二つ目はホストマザーから得られた多くのことについてです。私は合計1週間ほど、ホームステイ先の家族と共に生活しました。私がお世話になった家庭は料理好きの女性が一人で暮らしていました。毎日彼女と共に料理を作ったり、買い物に行ったりととても充実した日々を過ごしました。私はその中で目に見えるような生活習慣だけでなく、料理や言葉の表現方法など、実際にアメリカ人と共に暮らすことでしか分からない、より深い文化の違いを沢山学ぶことができました。例えばサンクスギビングについてです。ターキーやパンプキンパイなど、ホストマザーと沢山の料理を一緒に作りました。家族や親戚が集まり、共に食事をすることは日本のお正月に似ていると感じました。

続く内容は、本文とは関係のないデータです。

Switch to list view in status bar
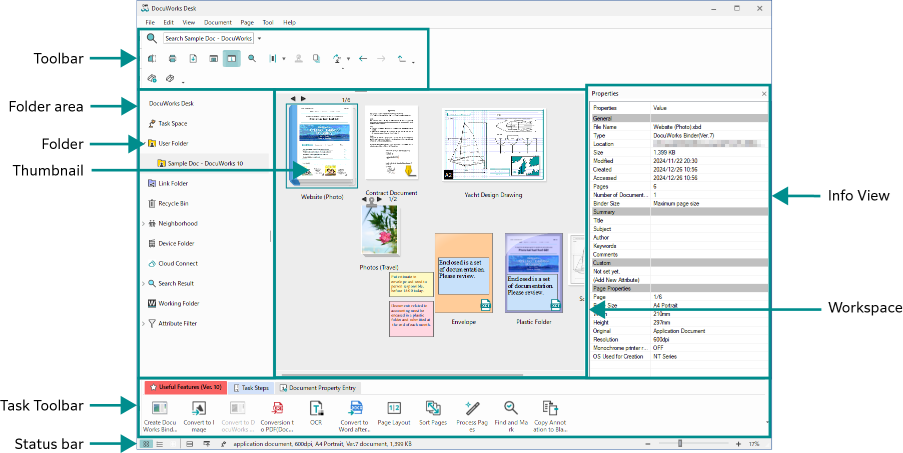Screen dimensions: 903x453 point(159,443)
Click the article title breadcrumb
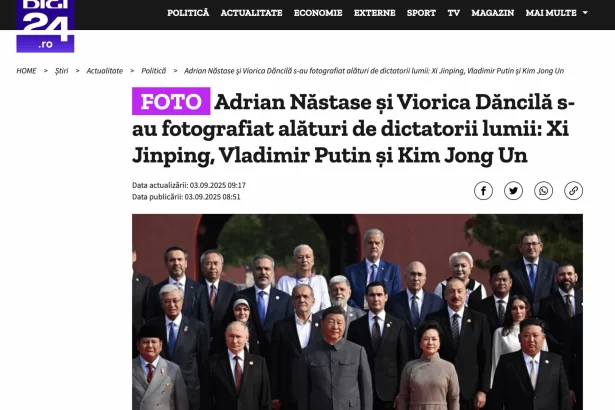The image size is (615, 410). click(x=374, y=71)
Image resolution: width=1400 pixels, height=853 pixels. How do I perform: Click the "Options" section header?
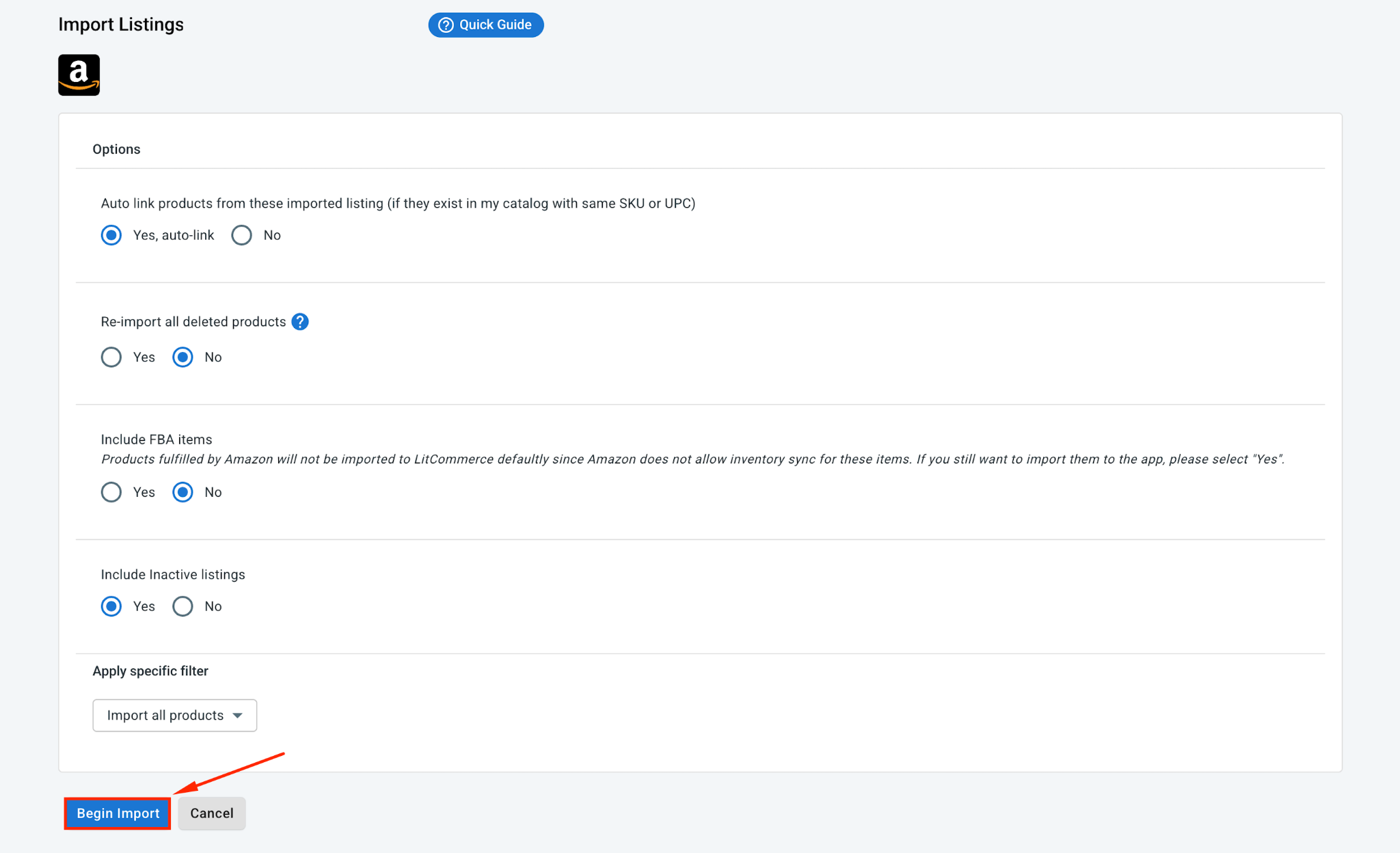(116, 149)
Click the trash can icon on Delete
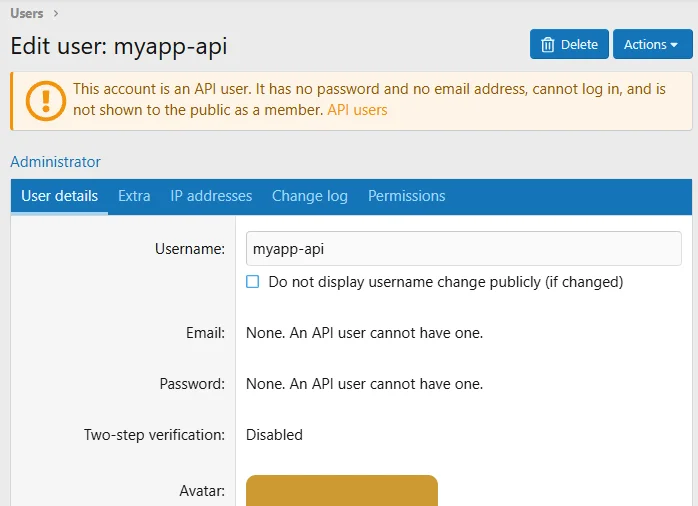Image resolution: width=698 pixels, height=506 pixels. [x=548, y=45]
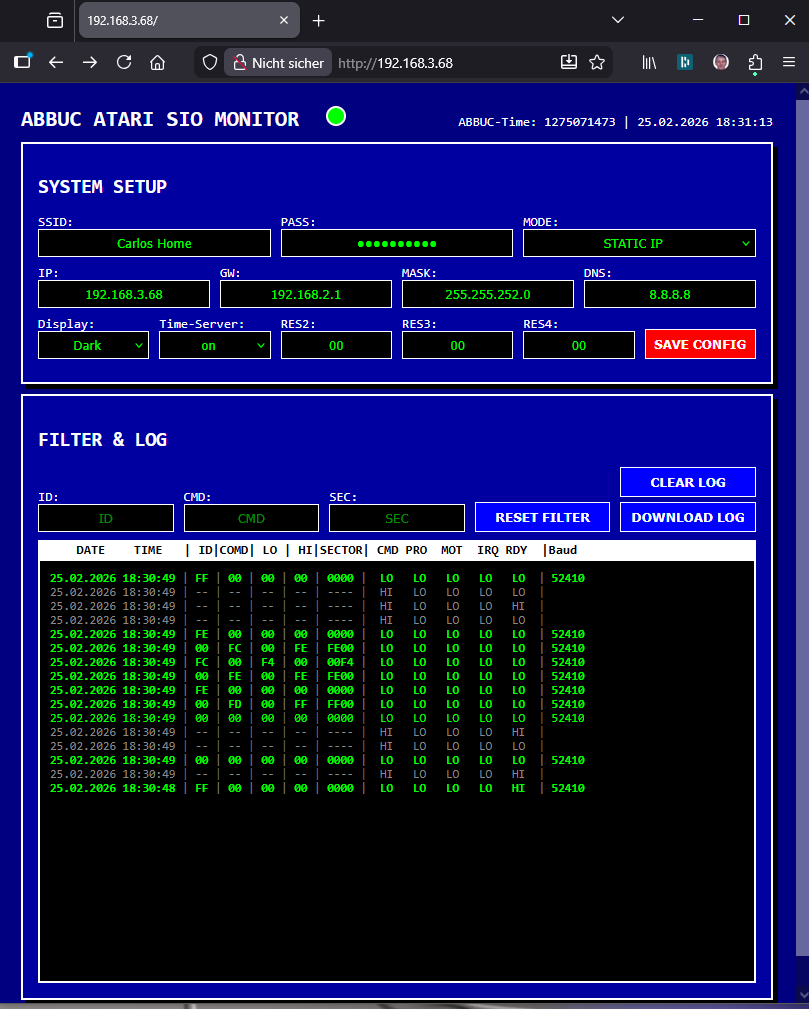
Task: Open the library icon in the toolbar
Action: coord(648,61)
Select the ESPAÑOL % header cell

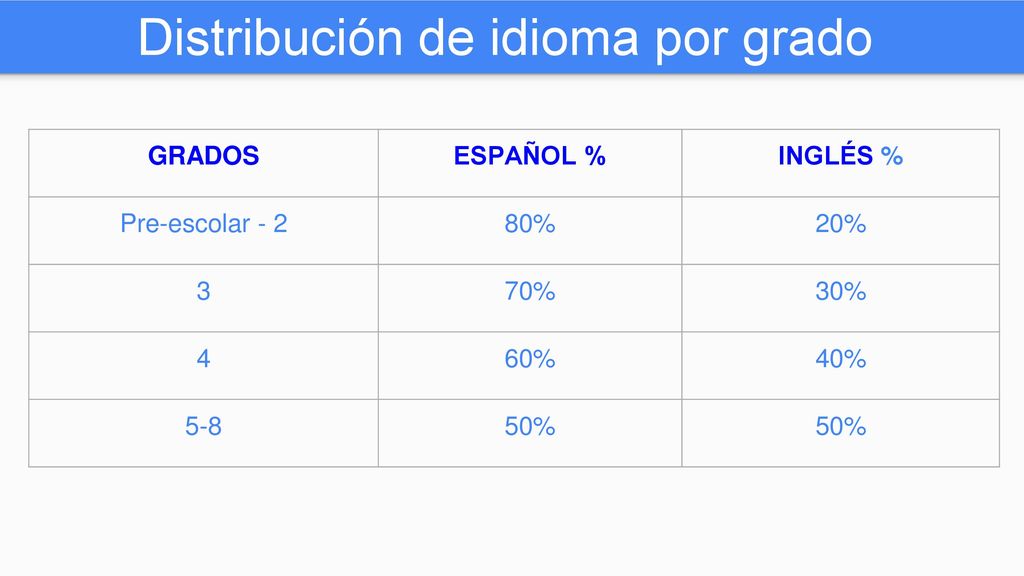pyautogui.click(x=530, y=163)
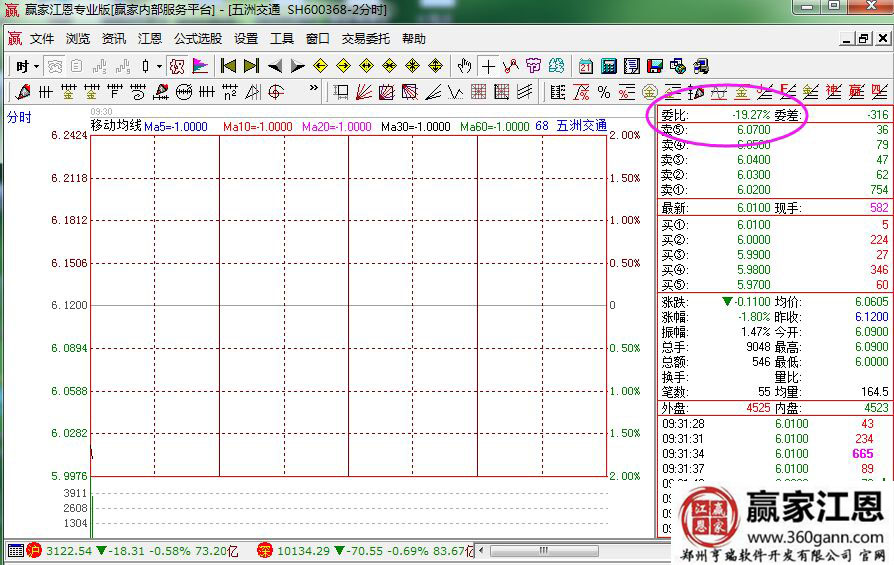This screenshot has width=894, height=565.
Task: Click the 权 adjustment icon in toolbar
Action: [x=177, y=66]
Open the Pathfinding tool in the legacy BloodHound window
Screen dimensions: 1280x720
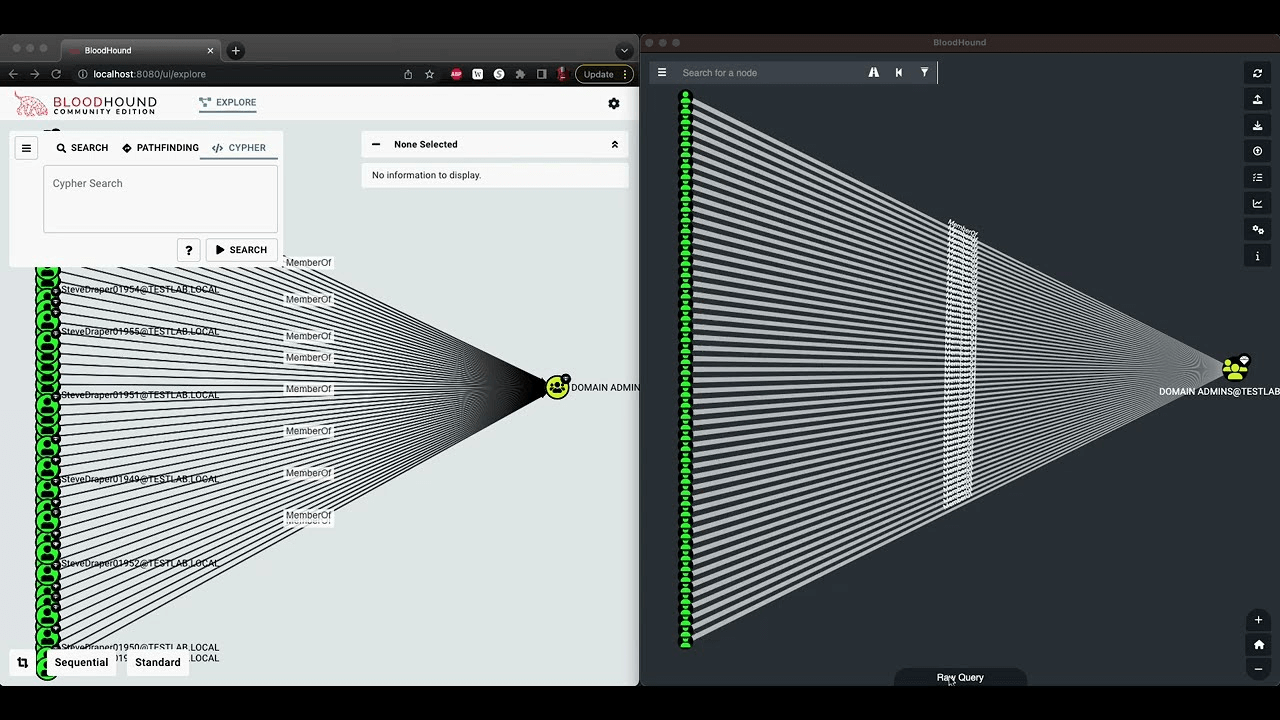tap(873, 72)
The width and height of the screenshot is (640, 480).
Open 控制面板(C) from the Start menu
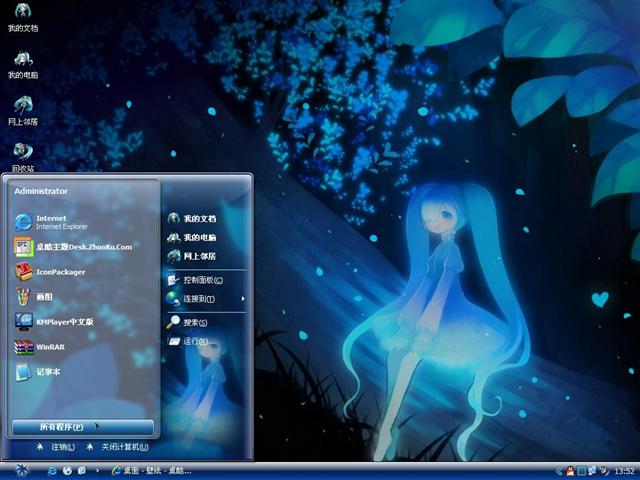point(201,280)
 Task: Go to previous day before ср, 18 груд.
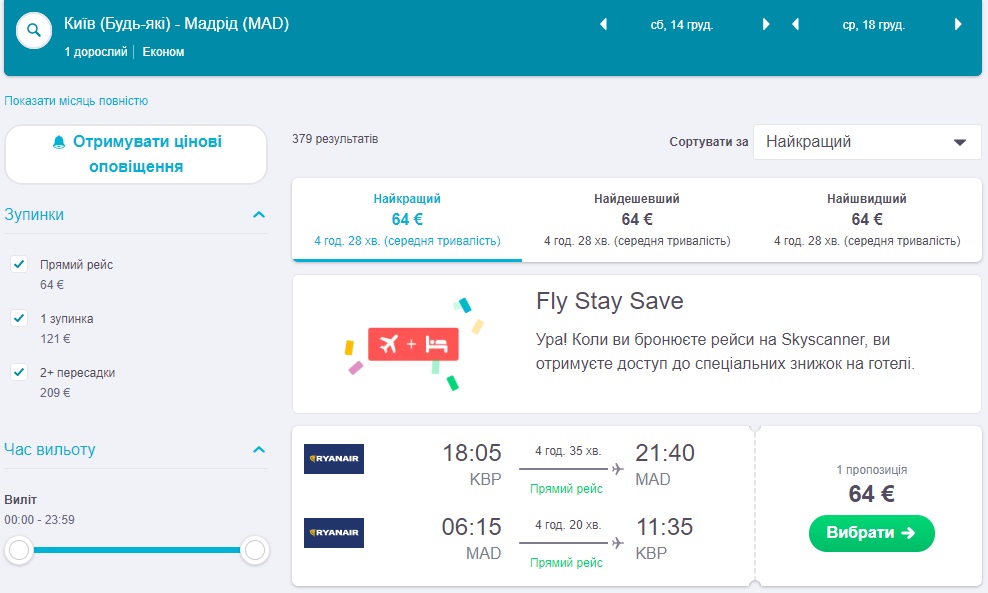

また彼女は常に私に対して、何をどうしたいか、今どう思っているかを尋ねました。以前から私は意見を主張することが苦手であり、他人がどう思っているかを深く考えてしまうため、自分の考えを言うことに抵抗がありました。しかし彼女は私が答えを出すまで待っていてくれたり、必ず全員の意見を取り入れてくれたりと、意見を主張することが苦手な私に寄り添ってくれたおかげで、自然と自分の考えを言うことが苦痛ではなくなっていきました。今までは空気を読むことや周りに合わせることは当たり前であり、多少のことは我慢するべきだと思っていましたが、日本人とは異なる文化や風習をもつアメリカ人の彼女と数日間、同じ食卓を囲んだことによって自分の意見を言うことは悪いことではなく、大切であるということに気づかされました。
これら以外にも約4カ月、想像以上に沢山のことを学び、素晴らしい経験を積むことができました。この留学に参加させてくれた両親や約四カ月間共に過ごした友達、先生やRA、周りの環境に感謝の気持ちでいっぱいです。アメリカで生活したからこそ得られたこれらのようなことをしっかりと心に留め、今後に生かしていきたいと思います。